* _Required work_:
Please write out exactly the lines from the one with "Task: Click the key sequence cell for book_no" through the end of the data below, both ends included, and omit any pictures.

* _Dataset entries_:
################

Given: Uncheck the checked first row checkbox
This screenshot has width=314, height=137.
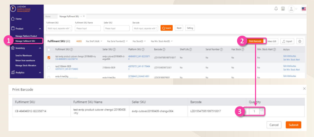Looking at the screenshot, I should 49,58.

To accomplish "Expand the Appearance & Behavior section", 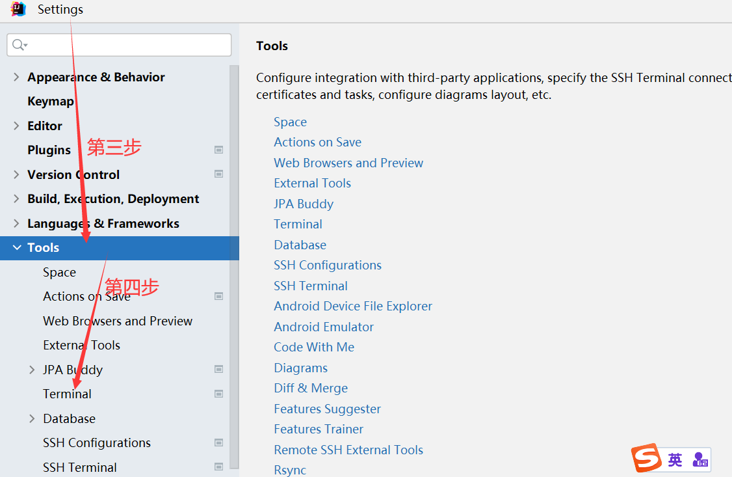I will click(x=16, y=77).
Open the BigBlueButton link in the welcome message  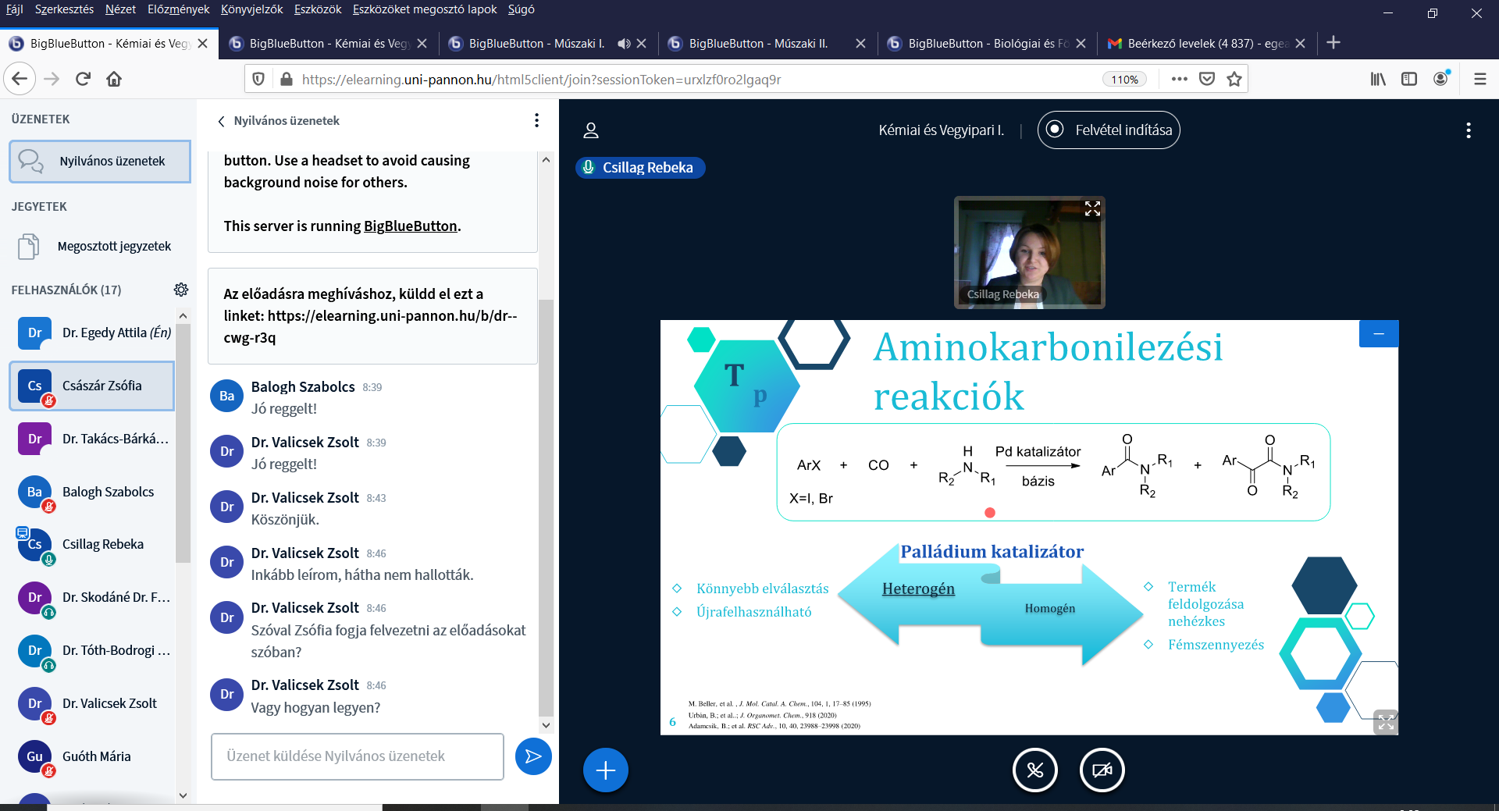click(x=410, y=226)
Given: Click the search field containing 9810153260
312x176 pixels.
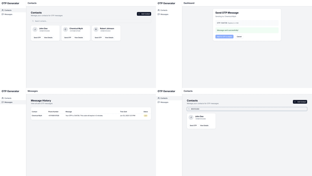Looking at the screenshot, I should coord(247,109).
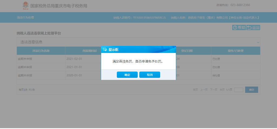Click 取消 in the 提示框 dialog
This screenshot has height=129, width=277.
(x=150, y=75)
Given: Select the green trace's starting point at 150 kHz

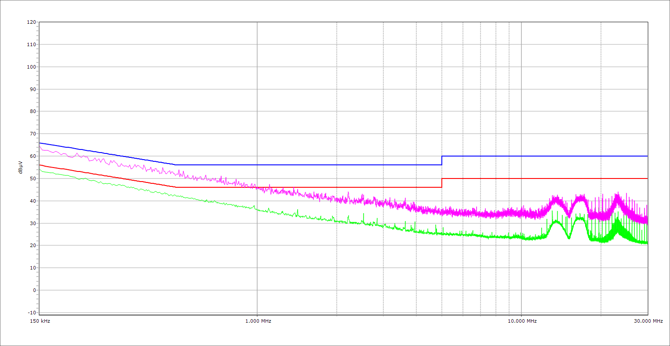Looking at the screenshot, I should click(x=40, y=169).
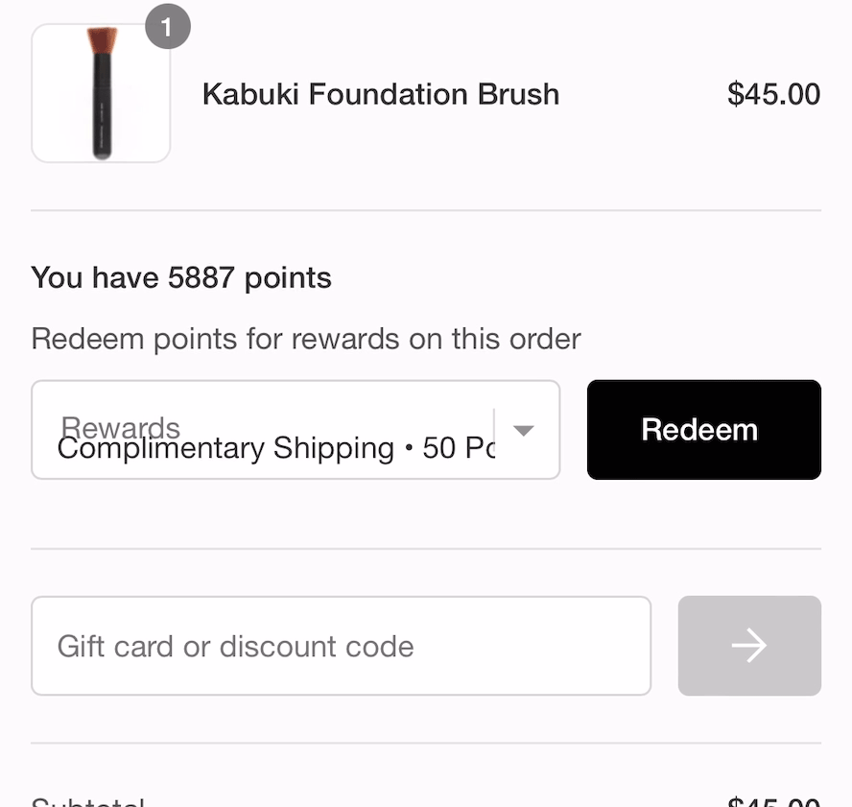Viewport: 852px width, 807px height.
Task: Click the right arrow icon beside discount field
Action: (x=748, y=646)
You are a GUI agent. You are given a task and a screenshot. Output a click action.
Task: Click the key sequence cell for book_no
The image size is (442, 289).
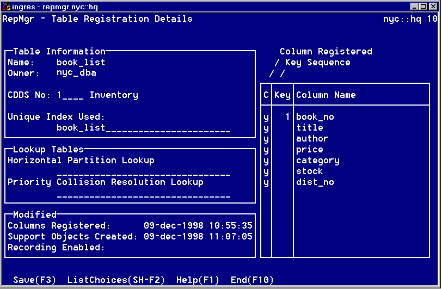pyautogui.click(x=283, y=117)
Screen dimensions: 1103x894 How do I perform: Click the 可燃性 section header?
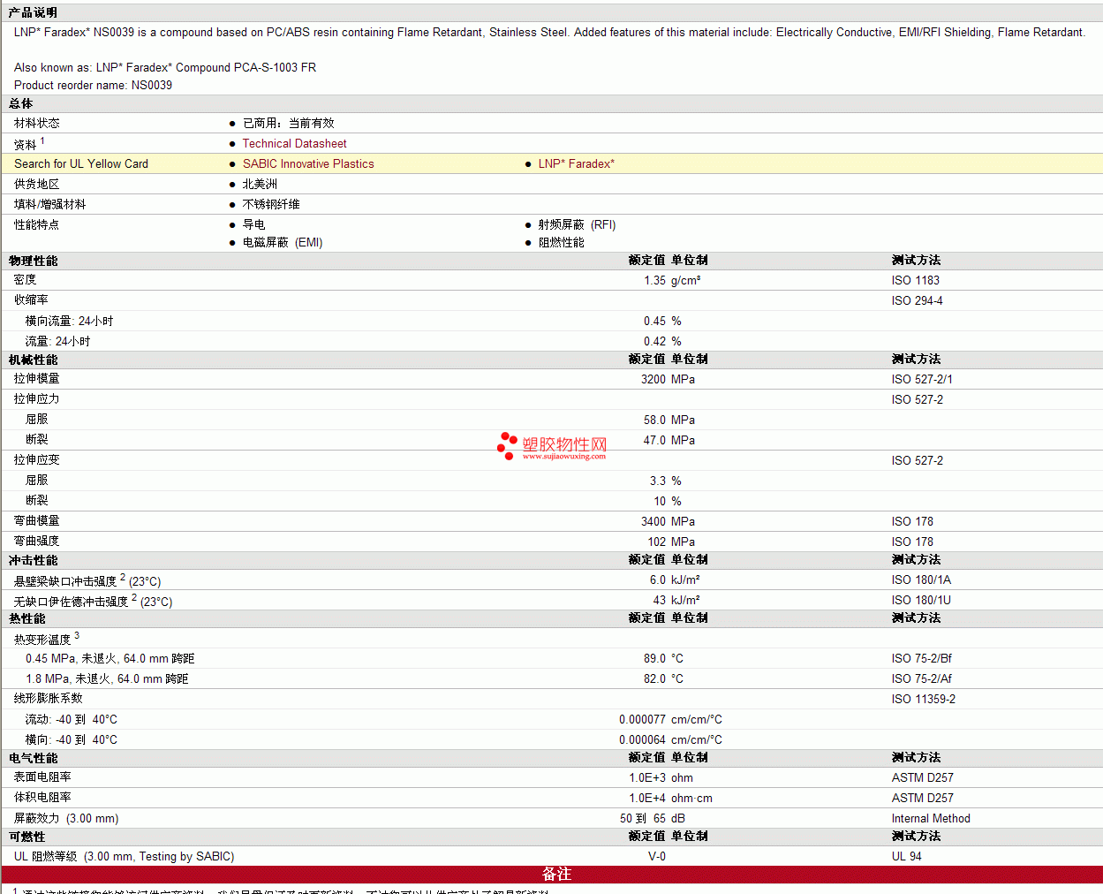click(26, 837)
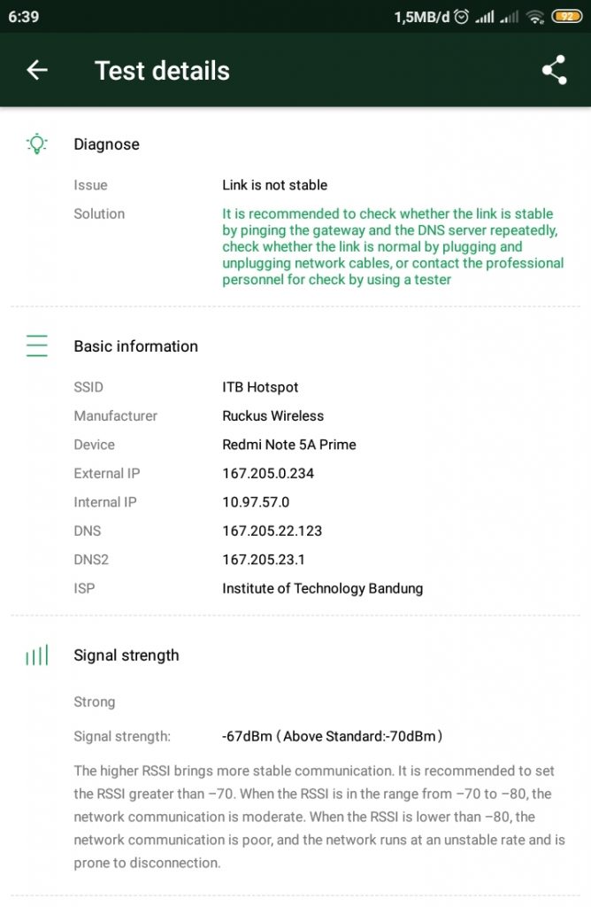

################

* _Exercise result_:
Task: Click the key sequence cell for book_no
The image size is (442, 289).
pyautogui.click(x=283, y=117)
Screen dimensions: 1103x894 How do I perform: Click the 可燃性 section header?
click(26, 837)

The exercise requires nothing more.